Но нет, провидение не смилостивилось.
Голова не исчезла.
Она лежала, такая… какая-то такая… ненастоящая? Белая? Нет, покойники, само собой, редко бывают румяны, но все ж эта…
Краска.
Себастьян вытер лицо ладонями.
Конечно… голову покрасили… может, она вовсе не настоящая, папье-маше или воск там. Дурной розыгрыш… но чутье подсказывала, что надеяться на этакое счастье нельзя.
Себастьян подошел поближе.
А ведь знакомый.
Как его…
Себастьян мотнул головой, в которую упрямо лезли мысли о скорой женитьбе… голова? Подумаешь, голова… голова свадьбе не помеха. Никуда она, в отличие от невесты, не денется. Ее, если уж Себастьян так беспокоится, вовсе в храм взять можно.
Свидетелем.
Он сунул палец в ухо, пытаясь приглушить мерзкий шепоток.
– Что вы делаете? – взвизгнул пан Мимиров, на голову взиравший с суеверным ужасом. – Почему вы ничего не делаете! Сделайте что-нибудь!

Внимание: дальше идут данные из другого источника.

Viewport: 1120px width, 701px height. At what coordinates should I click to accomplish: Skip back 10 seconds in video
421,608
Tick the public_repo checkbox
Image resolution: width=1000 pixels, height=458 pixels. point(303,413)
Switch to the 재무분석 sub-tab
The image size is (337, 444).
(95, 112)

– Сделаю, – вполне миролюбиво пообещал Себастьян.
…и этого свидетелем…
…и всех, кто в управлении есть… радость-то какая… столько лет одиночества.
– Еще как сделаю, – Себастьян изо всех сил попытался сосредоточиться на голове.
Местечковый живописец.
Тот, который государев портрет сотворил. Он еще время от времени заводил беседы престранные о живописи. В живописи Себастьян ничего не понимал, потому беседы и не завязывались. Что еще о нем Себастьян знает?
Ничего.
Случайный человек… но почему голову отрезали? И не просто… выкрасили вот старательно… лицо белым, глаза закрытые черною краской подвели…
Губы красные.
Алые даже.
И потому смотрится голова празднично, ярко.

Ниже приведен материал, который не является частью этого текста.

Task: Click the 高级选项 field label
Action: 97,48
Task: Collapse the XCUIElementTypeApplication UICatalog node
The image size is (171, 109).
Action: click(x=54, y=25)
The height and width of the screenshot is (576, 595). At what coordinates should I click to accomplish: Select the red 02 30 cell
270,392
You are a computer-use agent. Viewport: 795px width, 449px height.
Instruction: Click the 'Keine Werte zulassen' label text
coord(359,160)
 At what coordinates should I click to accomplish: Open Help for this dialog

– Ужас какой, – отмерла панночка Гуржакова, и глаза закатила, но убедившись, что единственная кушеточка занята, лишаться чувств передумала. Панночка Белялинска меж тем соизволила глаз приоткрыть, а сестрица ее верещать перестала. И в кабинете повисла зловещая тишина.

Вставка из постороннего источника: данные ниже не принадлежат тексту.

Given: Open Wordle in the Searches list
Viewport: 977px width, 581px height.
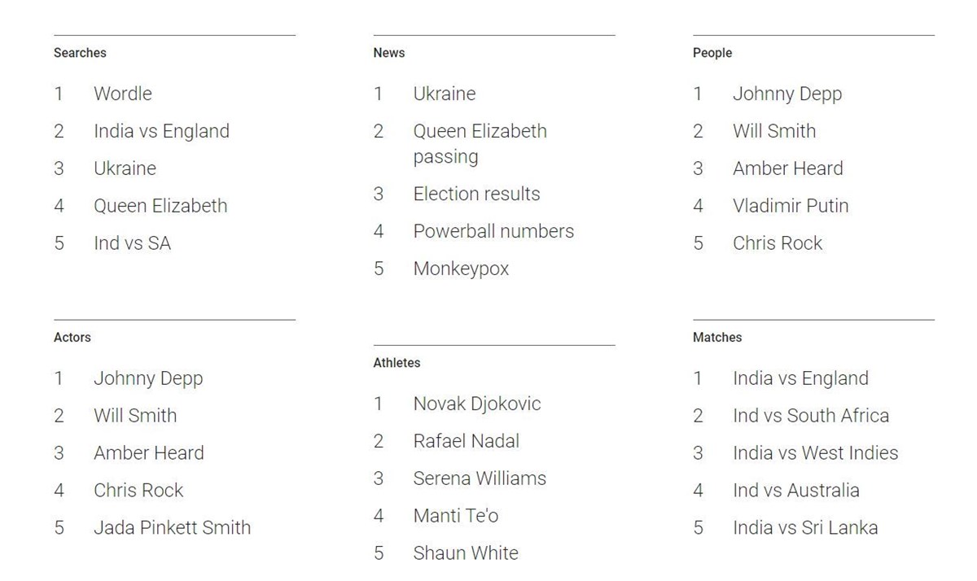Looking at the screenshot, I should point(123,94).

Себастьян снял треснувший телефонный рожок.
– Некроманта ко мне… и ведьмака тоже.
Глава 3. О прошлом, которое не отпускает
– Дорогой, почему у тебя спина расцарапана?
– Ах, дорогая, я так устал… меня орел нес!
…пример из книги пана Пшинятовского «Мужчины не врут или 1001 правдивый ответ на все случаи жизни», имевшей небывалую популярность средь читателей.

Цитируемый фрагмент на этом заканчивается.